BEGIN SUPPLIED RECORDS
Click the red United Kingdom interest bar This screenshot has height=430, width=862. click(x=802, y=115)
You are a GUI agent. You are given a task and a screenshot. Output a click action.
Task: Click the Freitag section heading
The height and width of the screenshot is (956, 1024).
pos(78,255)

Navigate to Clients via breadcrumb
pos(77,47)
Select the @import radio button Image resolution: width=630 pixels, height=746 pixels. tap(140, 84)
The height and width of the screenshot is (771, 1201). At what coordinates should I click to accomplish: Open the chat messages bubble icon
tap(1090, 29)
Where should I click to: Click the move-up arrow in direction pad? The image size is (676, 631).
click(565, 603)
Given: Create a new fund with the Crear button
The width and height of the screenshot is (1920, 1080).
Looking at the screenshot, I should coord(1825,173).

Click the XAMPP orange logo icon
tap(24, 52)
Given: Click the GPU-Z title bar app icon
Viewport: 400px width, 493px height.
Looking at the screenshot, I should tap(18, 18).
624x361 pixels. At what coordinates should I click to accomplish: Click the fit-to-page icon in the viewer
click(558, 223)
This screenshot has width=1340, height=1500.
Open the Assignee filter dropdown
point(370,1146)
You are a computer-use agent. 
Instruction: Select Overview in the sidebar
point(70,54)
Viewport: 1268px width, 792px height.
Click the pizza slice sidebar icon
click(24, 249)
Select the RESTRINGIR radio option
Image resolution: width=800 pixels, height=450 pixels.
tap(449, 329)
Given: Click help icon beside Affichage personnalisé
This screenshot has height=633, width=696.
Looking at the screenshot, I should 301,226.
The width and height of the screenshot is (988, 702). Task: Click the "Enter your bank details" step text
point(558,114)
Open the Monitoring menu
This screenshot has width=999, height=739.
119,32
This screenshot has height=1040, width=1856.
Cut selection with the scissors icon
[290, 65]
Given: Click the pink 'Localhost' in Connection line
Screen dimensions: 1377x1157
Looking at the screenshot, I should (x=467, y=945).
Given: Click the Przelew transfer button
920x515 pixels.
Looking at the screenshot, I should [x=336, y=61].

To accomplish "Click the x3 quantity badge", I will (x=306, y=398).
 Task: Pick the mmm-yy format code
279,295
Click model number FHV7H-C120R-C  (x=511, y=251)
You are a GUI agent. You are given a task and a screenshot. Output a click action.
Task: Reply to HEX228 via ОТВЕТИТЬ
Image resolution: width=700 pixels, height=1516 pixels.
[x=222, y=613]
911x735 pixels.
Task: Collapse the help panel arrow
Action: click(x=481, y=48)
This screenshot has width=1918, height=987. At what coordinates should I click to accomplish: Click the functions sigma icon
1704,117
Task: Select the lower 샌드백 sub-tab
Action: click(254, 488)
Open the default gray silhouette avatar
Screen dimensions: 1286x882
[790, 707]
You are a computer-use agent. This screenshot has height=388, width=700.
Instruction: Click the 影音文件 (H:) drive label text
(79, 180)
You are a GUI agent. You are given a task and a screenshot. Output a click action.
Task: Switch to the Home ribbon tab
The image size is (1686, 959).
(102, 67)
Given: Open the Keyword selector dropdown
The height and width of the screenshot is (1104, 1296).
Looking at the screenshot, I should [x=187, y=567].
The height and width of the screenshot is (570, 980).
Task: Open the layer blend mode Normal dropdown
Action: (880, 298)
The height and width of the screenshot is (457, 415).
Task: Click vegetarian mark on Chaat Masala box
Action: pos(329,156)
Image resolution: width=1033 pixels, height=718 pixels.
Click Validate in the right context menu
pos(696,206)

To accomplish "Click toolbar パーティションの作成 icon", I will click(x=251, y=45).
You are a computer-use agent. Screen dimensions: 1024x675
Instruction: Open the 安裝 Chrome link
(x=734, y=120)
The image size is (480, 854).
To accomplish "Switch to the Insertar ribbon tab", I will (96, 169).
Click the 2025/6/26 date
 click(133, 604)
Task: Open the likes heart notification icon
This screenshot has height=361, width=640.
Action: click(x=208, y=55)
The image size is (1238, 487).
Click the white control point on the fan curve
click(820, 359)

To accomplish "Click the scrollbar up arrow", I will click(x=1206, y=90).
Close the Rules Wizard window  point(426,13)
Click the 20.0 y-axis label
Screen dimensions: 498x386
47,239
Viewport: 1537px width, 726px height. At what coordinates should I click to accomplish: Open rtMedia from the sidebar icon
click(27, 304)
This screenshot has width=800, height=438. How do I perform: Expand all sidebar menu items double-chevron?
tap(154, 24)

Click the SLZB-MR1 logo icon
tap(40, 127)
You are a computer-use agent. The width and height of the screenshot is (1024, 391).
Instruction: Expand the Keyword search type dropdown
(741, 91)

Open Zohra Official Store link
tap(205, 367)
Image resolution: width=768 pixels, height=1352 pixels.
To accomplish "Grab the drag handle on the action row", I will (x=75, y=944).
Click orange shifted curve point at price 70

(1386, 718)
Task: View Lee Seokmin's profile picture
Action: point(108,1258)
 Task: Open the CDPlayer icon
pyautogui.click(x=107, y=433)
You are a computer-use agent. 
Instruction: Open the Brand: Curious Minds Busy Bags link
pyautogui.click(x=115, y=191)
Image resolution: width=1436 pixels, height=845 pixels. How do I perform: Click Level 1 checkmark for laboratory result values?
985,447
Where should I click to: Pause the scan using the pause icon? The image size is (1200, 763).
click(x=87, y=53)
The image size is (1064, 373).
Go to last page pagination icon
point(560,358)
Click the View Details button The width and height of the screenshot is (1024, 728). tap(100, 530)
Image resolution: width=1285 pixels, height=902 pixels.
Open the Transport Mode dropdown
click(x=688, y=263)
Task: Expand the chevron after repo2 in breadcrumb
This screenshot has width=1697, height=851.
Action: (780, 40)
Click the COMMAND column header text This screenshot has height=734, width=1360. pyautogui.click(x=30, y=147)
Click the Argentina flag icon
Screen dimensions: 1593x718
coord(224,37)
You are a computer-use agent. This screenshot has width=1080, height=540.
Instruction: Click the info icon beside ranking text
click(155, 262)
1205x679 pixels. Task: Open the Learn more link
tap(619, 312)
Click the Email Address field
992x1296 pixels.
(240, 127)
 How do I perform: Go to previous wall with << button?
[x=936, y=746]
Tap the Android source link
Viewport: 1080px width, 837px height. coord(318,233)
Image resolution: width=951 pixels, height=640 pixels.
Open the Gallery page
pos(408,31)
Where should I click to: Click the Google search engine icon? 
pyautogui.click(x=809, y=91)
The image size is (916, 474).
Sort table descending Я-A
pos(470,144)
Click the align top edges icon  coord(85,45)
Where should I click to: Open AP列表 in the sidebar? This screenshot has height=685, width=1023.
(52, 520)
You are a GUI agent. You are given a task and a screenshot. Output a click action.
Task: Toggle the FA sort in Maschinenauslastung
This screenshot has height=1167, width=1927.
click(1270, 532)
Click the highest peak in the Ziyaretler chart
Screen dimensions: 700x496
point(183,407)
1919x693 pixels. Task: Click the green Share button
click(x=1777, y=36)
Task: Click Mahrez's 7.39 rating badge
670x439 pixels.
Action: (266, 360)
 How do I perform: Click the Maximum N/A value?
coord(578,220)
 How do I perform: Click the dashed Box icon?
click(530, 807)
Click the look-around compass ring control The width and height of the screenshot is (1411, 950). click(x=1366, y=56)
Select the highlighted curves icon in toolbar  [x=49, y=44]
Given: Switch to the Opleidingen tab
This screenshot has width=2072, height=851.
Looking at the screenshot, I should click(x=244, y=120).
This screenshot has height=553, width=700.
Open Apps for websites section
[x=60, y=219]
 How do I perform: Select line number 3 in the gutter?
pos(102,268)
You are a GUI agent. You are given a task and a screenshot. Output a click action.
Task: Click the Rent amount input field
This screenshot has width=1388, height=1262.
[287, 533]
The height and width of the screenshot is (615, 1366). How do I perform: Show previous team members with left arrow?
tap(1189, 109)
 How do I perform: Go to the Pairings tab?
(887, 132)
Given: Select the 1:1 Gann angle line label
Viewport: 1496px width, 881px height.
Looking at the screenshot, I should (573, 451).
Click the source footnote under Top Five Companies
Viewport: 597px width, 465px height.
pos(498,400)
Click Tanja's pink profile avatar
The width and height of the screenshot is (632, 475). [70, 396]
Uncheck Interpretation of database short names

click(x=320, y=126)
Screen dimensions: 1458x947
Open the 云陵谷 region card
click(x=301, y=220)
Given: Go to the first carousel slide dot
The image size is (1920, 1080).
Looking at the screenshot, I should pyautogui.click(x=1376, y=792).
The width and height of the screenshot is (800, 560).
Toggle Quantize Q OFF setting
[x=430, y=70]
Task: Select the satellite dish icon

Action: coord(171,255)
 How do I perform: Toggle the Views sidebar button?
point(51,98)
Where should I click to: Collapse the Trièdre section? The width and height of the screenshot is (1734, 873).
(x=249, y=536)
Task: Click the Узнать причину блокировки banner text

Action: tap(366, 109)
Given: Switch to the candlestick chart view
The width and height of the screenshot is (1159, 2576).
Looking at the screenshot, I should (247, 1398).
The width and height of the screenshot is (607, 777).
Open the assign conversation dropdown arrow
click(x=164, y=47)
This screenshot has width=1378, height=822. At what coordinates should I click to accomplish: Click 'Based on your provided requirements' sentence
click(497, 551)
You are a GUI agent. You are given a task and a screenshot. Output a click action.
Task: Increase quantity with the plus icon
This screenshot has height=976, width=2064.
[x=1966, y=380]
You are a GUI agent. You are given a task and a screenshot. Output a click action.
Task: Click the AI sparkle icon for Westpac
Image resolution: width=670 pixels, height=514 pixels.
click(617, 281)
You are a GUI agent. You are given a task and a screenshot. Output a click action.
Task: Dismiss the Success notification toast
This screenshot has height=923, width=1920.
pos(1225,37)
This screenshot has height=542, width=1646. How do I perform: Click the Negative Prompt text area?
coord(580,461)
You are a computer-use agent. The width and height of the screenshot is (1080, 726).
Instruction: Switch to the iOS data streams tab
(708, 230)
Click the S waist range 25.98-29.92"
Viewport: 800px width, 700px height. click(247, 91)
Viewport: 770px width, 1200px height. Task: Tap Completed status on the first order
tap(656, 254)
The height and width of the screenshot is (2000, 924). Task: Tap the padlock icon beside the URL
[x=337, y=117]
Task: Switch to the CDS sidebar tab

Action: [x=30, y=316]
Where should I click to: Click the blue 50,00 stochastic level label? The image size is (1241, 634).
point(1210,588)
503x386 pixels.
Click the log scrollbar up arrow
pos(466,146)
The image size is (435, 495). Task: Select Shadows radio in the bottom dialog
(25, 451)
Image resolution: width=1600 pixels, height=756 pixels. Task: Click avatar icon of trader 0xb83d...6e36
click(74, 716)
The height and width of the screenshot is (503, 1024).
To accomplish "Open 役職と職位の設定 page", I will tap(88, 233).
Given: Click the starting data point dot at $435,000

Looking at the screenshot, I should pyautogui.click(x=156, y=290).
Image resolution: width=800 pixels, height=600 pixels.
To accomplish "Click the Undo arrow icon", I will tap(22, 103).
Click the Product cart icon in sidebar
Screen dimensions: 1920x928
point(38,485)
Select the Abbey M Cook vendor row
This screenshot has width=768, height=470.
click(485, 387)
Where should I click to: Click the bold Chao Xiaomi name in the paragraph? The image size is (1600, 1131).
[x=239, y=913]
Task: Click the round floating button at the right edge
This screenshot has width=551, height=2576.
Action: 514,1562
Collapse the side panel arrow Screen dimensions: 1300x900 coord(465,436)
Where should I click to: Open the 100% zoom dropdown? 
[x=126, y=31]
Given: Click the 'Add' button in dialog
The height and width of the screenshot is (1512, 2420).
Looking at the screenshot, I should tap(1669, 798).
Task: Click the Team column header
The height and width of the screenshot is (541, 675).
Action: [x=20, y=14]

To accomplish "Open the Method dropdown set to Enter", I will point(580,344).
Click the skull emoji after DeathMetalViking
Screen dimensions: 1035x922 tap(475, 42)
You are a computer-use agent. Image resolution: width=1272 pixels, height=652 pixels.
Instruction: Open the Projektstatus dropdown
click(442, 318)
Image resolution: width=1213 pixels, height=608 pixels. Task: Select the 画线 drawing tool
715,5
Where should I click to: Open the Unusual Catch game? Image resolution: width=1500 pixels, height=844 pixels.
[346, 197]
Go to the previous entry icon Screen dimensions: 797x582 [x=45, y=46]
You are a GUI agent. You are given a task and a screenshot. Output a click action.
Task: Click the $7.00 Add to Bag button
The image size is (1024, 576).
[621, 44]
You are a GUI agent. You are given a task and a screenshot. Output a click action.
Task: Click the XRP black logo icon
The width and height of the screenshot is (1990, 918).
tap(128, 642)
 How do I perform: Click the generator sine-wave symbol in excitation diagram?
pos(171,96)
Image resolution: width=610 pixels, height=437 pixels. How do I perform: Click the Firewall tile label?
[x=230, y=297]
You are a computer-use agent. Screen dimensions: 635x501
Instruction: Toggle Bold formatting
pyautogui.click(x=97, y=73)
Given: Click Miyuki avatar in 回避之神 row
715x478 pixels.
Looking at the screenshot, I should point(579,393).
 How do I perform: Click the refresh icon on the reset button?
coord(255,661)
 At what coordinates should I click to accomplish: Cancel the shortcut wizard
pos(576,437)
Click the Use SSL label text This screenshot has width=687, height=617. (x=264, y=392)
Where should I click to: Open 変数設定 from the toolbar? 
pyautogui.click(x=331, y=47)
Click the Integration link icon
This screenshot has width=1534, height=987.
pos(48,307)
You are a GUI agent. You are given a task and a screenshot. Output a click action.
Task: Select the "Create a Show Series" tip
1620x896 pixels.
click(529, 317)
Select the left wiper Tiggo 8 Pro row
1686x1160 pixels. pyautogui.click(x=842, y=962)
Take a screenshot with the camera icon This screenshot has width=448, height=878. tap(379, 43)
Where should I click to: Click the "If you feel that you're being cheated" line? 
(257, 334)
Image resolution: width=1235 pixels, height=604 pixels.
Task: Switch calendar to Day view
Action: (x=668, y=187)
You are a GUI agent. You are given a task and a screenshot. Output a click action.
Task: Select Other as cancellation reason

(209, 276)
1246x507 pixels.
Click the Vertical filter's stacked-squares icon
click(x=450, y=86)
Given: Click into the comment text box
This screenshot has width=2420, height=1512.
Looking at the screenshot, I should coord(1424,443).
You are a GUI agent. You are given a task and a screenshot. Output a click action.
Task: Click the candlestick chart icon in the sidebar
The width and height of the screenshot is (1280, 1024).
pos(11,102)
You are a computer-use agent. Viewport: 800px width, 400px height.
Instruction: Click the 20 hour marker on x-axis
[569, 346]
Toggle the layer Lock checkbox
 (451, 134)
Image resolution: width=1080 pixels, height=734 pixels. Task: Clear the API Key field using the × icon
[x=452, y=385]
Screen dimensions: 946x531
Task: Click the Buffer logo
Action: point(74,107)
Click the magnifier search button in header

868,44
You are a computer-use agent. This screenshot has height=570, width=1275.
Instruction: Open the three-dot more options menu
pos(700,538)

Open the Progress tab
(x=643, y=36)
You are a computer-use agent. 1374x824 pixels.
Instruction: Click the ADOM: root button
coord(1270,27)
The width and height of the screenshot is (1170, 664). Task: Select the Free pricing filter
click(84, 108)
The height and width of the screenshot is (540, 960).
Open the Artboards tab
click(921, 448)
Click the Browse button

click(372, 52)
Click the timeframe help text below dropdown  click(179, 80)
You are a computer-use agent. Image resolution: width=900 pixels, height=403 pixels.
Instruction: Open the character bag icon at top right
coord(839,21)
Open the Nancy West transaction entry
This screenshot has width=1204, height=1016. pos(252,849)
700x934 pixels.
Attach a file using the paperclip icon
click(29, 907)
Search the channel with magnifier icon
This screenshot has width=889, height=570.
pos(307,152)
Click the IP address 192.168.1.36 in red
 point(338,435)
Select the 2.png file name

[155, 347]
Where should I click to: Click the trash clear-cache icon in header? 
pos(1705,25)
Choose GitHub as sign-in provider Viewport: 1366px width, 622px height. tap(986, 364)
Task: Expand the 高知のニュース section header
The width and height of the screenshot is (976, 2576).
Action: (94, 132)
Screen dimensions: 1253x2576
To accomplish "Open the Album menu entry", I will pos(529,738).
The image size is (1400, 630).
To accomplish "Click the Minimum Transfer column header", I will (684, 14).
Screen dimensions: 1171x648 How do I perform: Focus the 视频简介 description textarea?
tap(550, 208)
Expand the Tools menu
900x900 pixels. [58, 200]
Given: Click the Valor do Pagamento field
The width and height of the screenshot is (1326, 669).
END SUPPLIED RECORDS
Pull every line holding "ribbon" out of the records.

Task: Switch to the Home ribbon tab
To accomplish "Switch to the Insertar ribbon tab", I will (96, 169).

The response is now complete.